Within the next two years, a single storage system with 12 100TB flash drives, driven by efficient storage software, may deliver over a petabyte of capacity and more than one million IOPS; all in a 2U form factor. However, legacy software is the roadblock to the future, and deduplication hangs around its neck like an albatross.
Does Dedupe Have a Future with Optane?
Intel Optane storage, at first glance, seems perfect for deduplication because of its premium cost. The problem is that the performance of Intel Optane will expose the latency of the deduplication engine even more so than flash does today. It is reasonable to assume that within the next year we will see a new version of Optane that is twice as fast as today’s version, making the situation even worse. Customers that are choosing Optane now are customers that are concerned about performance, with a particular emphasis on low latency. StorONE has customers using our Optane-powered All-Flash Array.next to deliver .2 milliseconds of latency to their applications, even while synchronous mirror functions are active. However, there is no way to achieve these levels of low latency with deduplication active.
Does Dedupe Have a Future with Encryption?
Deduplication and encryption have always been at odds. Vendors that provide both have to be careful when encryption occurs and when deduplication occurs. The simultaneous processes and their management put a greater burden on the storage system, lowering efficiency even further.
A significant challenge for vendors that have built their whole company around the concept of deduplication, as evidenced by the inability to turn it off, deals with application-side encryption.

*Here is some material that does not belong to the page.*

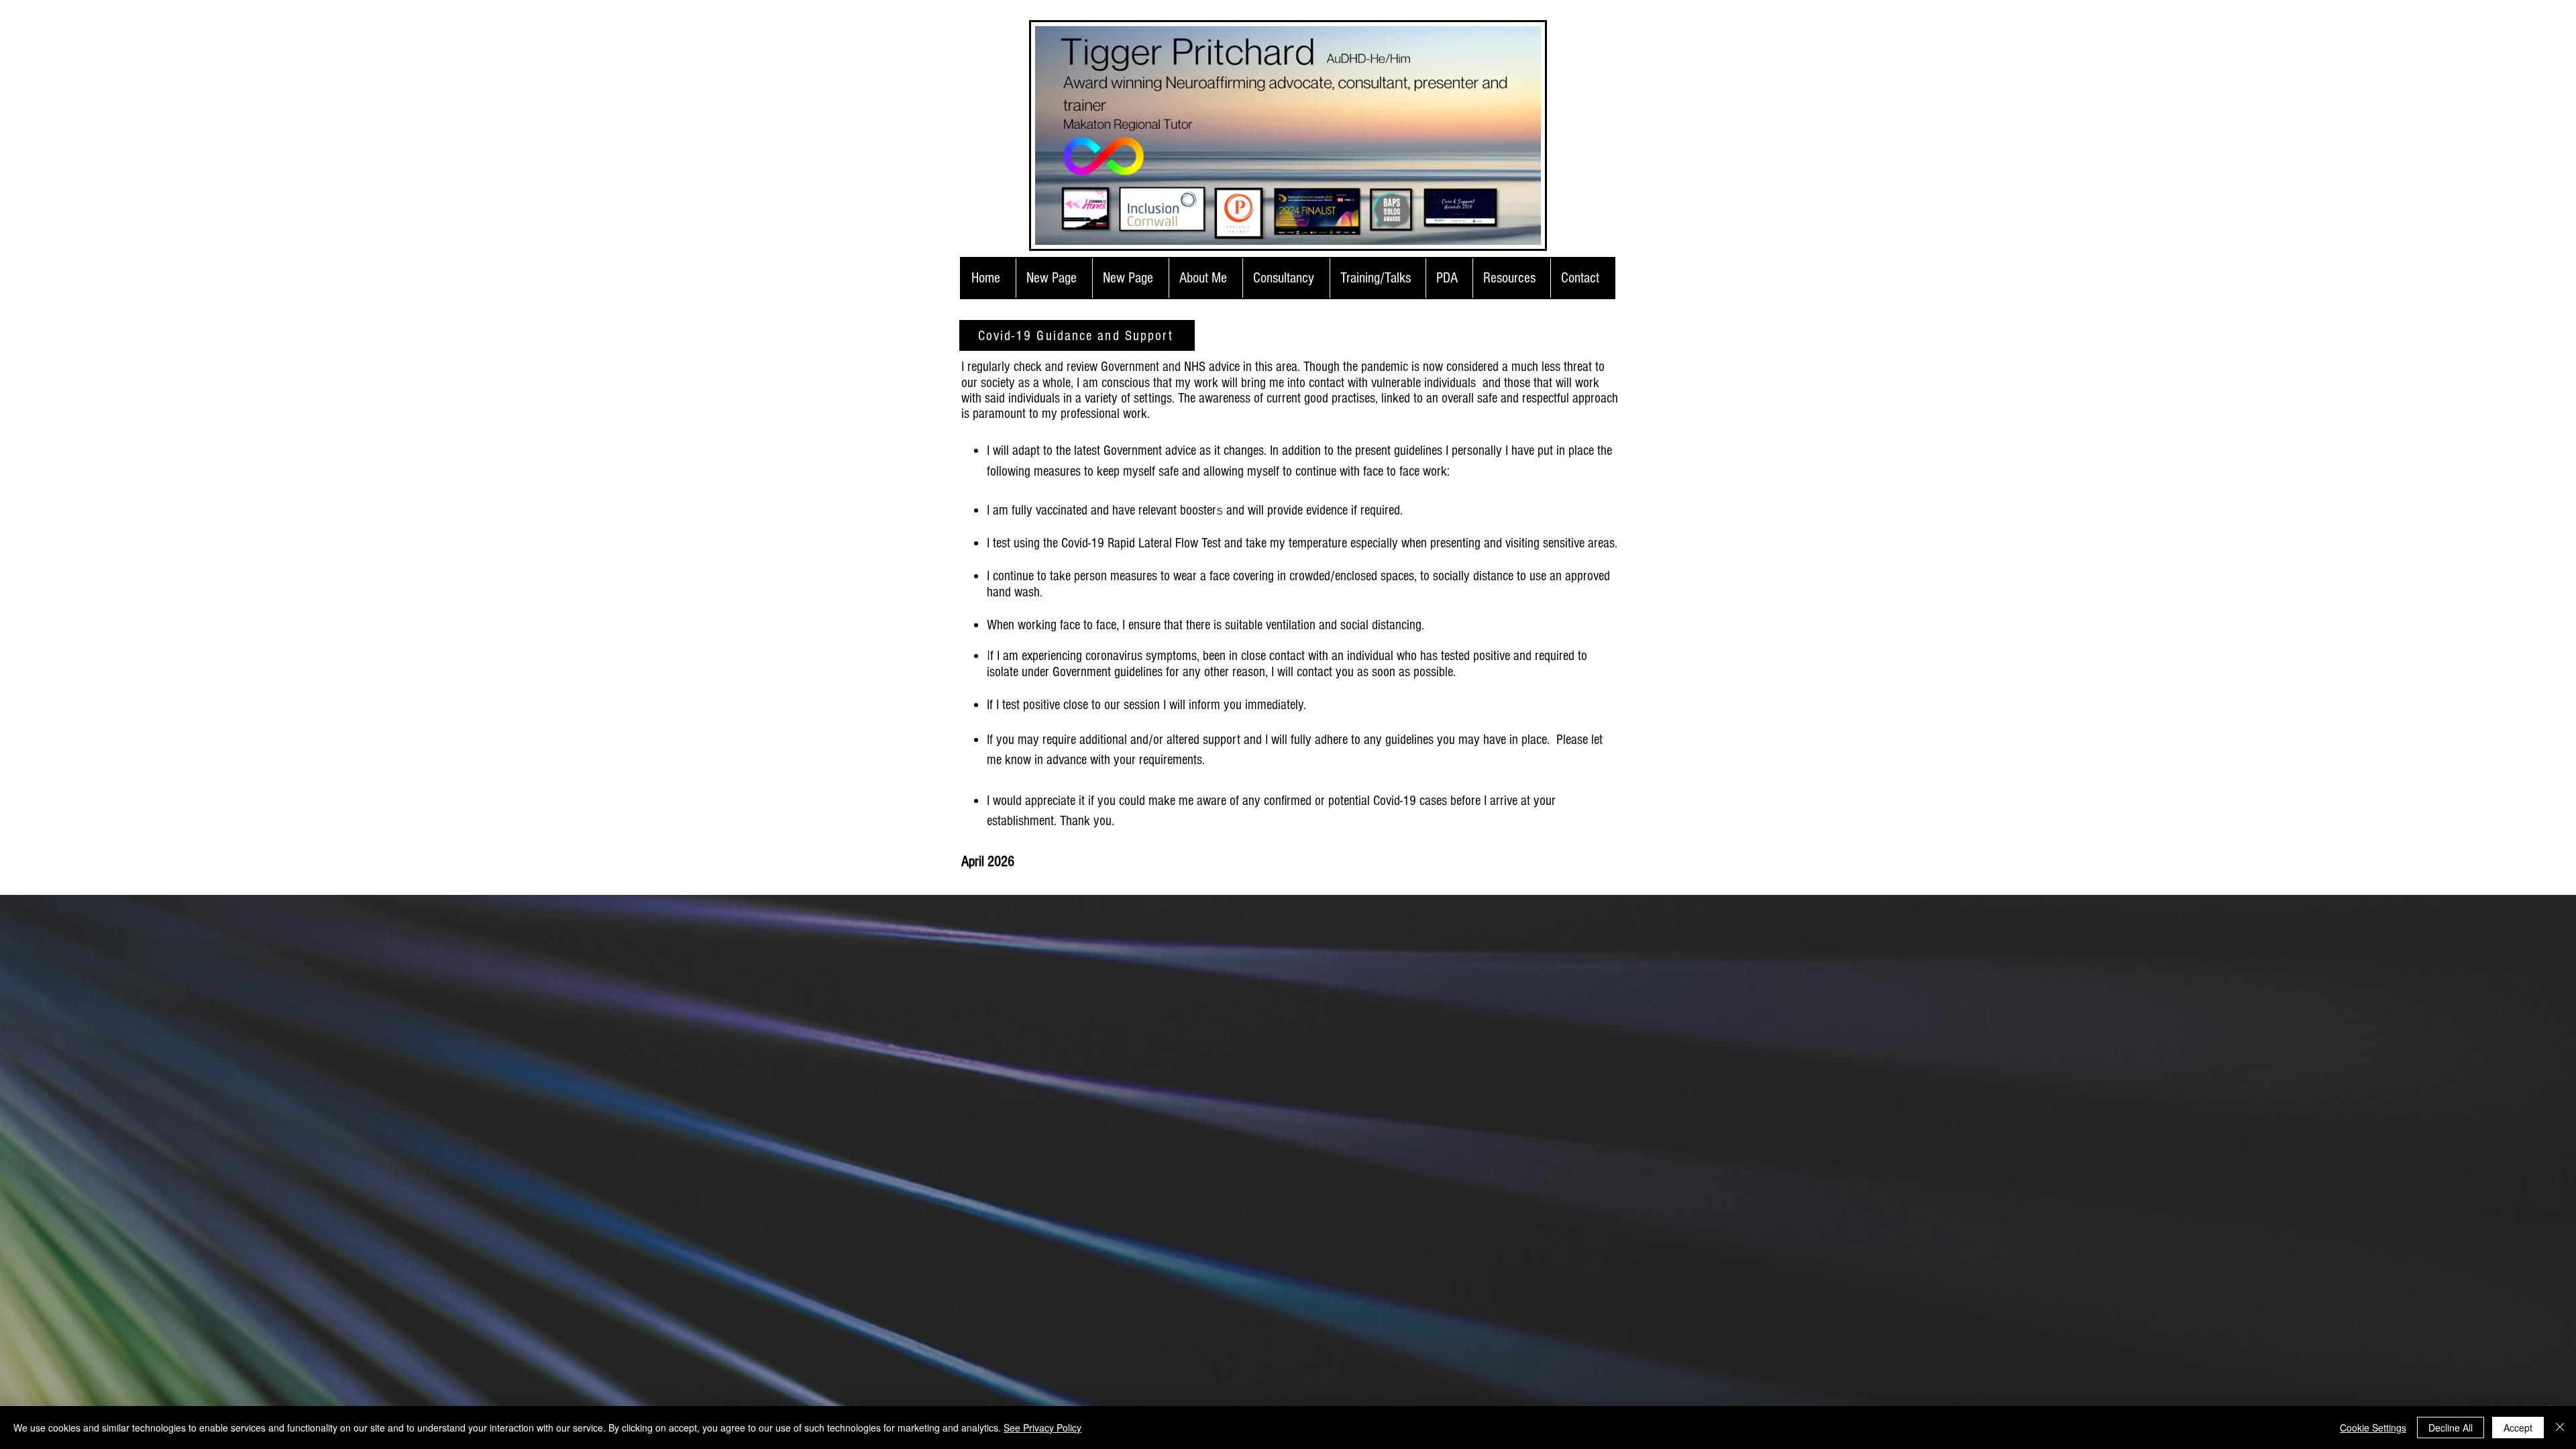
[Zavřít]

Most databases can encrypt before sending data to the storage system, and even VMware is adding similar functionality. VMware encrypts data as I/O comes out of the virtual disk controller in the VM. A module immediately encrypts it in the kernel before sending it to the kernel storage layer, making it almost impossible for the storage system to deduplicate.
Most deduplication and encryption processes work by ensuring that the same storage software performs both functions. An application or operating environment does the encryption before writing data to the storage system. If the application encrypts data before writing it to the storage system, similar data will appear different to the deduplication engine. Customers with storage systems that leverage deduplication may find their efficiency rate drop to almost zero or be forced to turn off application-side encryption and let the storage system perform the function.
Do Storage Systems With Dedupe Have a Future?
Dedupe is a technology whose time has come and gone. It made sense when the available processing power was more capable than the performance of storage media. Now storage media is one of the fastest elements in the data center. These technology advancements combined with the rapidly lowering cost of storage media means deduplication creates more problems than the capacity it claims to save.